#### [What to work on]
Write out exactly what each line says, starting with the first line below and ending on the one with "Given: Click the".

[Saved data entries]
|---|

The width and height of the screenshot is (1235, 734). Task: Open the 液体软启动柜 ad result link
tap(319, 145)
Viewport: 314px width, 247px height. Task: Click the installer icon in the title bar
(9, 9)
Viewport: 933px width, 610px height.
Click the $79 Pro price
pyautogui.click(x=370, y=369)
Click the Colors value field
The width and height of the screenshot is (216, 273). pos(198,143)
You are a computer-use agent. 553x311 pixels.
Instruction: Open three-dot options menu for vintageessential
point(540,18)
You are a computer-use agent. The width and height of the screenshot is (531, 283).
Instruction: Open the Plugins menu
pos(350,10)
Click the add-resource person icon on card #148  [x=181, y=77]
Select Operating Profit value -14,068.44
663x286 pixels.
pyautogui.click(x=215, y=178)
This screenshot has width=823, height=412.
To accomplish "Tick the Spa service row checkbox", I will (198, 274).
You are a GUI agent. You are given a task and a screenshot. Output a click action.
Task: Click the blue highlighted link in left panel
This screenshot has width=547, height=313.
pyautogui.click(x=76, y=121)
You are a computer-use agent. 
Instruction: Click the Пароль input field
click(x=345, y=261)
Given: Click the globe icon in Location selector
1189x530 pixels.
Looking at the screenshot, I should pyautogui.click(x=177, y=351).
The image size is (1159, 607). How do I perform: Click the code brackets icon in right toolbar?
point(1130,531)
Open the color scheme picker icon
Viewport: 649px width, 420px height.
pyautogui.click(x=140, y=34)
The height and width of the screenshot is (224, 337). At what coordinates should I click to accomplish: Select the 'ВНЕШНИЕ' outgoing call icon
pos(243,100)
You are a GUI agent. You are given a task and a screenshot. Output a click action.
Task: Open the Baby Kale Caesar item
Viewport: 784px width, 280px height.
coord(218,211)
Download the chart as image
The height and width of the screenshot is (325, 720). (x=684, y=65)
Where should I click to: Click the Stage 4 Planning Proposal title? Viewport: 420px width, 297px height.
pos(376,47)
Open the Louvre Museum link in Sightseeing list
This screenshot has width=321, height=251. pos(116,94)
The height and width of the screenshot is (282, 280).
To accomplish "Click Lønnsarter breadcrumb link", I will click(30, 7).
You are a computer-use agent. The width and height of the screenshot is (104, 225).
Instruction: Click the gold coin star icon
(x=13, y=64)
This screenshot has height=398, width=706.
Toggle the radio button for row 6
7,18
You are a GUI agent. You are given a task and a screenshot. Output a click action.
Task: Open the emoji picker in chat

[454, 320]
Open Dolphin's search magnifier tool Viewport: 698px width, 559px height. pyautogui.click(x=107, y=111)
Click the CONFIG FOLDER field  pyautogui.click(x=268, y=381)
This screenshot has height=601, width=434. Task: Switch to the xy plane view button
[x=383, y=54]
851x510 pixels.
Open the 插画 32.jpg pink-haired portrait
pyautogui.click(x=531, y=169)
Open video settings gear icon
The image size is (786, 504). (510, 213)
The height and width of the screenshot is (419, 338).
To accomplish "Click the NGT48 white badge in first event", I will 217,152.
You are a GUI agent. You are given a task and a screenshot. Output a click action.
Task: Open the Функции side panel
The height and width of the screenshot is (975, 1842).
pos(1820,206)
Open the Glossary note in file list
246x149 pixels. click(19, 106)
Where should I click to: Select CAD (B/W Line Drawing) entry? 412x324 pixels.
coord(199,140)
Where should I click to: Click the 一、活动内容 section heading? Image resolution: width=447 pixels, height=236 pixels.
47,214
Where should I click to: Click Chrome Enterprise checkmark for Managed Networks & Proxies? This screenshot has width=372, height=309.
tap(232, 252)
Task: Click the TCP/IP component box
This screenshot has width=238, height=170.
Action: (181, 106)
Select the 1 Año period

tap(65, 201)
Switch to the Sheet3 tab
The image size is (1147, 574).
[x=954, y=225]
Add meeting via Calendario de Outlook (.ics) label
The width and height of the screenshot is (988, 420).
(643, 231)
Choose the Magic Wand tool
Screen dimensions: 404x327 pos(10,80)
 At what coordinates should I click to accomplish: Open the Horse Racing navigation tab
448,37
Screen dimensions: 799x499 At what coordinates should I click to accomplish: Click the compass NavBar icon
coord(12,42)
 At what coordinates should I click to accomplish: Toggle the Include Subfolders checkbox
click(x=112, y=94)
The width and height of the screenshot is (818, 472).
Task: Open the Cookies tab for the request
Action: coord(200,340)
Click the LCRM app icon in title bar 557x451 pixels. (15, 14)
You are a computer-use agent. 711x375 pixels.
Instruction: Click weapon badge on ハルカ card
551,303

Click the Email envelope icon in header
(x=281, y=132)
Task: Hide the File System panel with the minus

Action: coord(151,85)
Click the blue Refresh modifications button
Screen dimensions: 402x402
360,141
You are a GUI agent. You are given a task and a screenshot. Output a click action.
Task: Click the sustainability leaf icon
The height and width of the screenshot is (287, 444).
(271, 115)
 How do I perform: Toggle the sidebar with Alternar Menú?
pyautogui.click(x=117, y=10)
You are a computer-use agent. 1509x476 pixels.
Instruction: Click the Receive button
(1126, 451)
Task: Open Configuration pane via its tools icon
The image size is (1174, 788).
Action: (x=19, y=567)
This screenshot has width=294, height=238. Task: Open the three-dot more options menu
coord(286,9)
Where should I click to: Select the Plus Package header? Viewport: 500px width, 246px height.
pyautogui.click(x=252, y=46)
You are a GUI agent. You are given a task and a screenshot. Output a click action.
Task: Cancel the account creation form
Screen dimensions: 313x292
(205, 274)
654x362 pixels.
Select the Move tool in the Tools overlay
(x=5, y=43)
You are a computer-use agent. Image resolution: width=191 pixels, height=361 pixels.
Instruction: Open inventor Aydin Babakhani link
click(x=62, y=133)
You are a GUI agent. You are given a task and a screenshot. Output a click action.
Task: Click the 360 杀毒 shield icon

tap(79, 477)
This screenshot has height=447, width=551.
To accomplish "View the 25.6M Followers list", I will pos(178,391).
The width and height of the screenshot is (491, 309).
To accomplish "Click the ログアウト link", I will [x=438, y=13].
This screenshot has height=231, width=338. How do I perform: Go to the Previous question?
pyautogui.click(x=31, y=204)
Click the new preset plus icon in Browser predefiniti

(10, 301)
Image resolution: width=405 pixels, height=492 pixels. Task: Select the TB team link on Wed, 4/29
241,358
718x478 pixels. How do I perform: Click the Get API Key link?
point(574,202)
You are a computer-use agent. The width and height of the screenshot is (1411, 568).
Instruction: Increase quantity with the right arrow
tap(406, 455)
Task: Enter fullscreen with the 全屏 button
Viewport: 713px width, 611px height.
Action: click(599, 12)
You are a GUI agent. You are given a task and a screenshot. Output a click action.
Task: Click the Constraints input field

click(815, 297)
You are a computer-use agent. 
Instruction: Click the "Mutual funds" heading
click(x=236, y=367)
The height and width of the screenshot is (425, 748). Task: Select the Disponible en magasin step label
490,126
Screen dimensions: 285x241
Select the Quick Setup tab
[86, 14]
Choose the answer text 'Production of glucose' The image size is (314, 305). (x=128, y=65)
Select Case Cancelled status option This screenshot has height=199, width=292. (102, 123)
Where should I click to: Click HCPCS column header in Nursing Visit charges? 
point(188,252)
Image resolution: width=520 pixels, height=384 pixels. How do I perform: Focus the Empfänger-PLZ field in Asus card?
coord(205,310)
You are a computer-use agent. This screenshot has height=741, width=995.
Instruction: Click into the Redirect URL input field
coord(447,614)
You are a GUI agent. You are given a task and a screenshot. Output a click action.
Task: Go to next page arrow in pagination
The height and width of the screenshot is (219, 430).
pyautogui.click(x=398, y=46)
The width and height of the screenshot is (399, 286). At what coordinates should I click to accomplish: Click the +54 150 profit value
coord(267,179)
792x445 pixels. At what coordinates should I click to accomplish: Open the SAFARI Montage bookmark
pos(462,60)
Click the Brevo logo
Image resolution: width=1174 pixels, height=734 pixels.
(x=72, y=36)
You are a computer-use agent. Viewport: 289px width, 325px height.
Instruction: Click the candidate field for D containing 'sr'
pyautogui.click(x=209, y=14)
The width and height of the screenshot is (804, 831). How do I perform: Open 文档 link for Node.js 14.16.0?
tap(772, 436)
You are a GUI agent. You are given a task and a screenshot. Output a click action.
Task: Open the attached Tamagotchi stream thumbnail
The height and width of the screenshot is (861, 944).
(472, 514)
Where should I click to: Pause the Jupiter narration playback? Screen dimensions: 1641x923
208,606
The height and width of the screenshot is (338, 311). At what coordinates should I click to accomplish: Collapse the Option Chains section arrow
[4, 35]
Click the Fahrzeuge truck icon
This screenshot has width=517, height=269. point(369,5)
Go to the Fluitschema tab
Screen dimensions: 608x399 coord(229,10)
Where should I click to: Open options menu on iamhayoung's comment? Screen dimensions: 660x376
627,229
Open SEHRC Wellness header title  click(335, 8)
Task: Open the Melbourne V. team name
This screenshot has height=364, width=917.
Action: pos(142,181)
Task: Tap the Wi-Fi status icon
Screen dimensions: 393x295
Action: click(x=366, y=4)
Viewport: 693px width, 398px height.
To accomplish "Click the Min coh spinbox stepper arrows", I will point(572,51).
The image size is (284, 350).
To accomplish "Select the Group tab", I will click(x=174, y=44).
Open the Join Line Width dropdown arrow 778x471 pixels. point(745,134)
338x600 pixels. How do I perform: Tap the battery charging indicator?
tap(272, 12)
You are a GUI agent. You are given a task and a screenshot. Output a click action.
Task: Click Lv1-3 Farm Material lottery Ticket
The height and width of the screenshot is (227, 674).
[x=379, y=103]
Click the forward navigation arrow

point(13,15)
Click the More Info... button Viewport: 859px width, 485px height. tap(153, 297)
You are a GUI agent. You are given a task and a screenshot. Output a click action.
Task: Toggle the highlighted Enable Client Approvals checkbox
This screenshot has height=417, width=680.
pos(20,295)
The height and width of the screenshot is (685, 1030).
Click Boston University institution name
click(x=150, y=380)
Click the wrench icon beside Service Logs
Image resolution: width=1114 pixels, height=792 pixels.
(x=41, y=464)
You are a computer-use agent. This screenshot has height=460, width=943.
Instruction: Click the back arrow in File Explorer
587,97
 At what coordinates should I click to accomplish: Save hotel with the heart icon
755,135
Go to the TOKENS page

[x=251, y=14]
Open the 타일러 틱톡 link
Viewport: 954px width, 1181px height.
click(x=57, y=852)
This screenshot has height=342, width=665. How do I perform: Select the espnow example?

|---|

#### [Answer below]
The width and height of the screenshot is (1235, 734). Task: Open the 液体软启动柜 ad result link
tap(319, 145)
Viewport: 314px width, 247px height. Task: Click the installer icon in the title bar
(9, 9)
Viewport: 933px width, 610px height.
Click the $79 Pro price
pyautogui.click(x=370, y=369)
Click the Colors value field
The width and height of the screenshot is (216, 273). pos(198,143)
You are a computer-use agent. 553x311 pixels.
Instruction: Open three-dot options menu for vintageessential
point(540,18)
You are a computer-use agent. The width and height of the screenshot is (531, 283).
Instruction: Open the Plugins menu
pos(350,10)
Click the add-resource person icon on card #148  [x=181, y=77]
Select Operating Profit value -14,068.44
663x286 pixels.
pyautogui.click(x=215, y=178)
This screenshot has width=823, height=412.
To accomplish "Tick the Spa service row checkbox", I will (198, 274).
You are a GUI agent. You are given a task and a screenshot. Output a click action.
Task: Click the blue highlighted link in left panel
This screenshot has width=547, height=313.
pyautogui.click(x=76, y=121)
You are a computer-use agent. 
Instruction: Click the Пароль input field
click(x=345, y=261)
Given: Click the globe icon in Location selector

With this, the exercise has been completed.